[[ TASK INPUTS open ]]

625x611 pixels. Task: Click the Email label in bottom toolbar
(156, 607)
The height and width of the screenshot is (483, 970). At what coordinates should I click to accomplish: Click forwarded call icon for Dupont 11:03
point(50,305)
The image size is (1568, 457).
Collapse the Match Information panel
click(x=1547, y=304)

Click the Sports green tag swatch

[[ TASK INPUTS closed ]]
[[ TASK INPUTS open ]]

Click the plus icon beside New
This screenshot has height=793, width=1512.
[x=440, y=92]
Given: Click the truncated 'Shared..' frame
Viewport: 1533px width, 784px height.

[[ TASK INPUTS closed ]]

WHAT NEEDS TO BE DONE
Reproduce, character for character, only the lines of the preceding data that start at the line with "625x611 pixels. Task: Click" and end at the line with "Click the Sports green tag swatch", both included.

WRITTEN REPLY
625x611 pixels. Task: Click the Email label in bottom toolbar
(156, 607)
The height and width of the screenshot is (483, 970). At what coordinates should I click to accomplish: Click forwarded call icon for Dupont 11:03
point(50,305)
The image size is (1568, 457).
Collapse the Match Information panel
click(x=1547, y=304)

Click the Sports green tag swatch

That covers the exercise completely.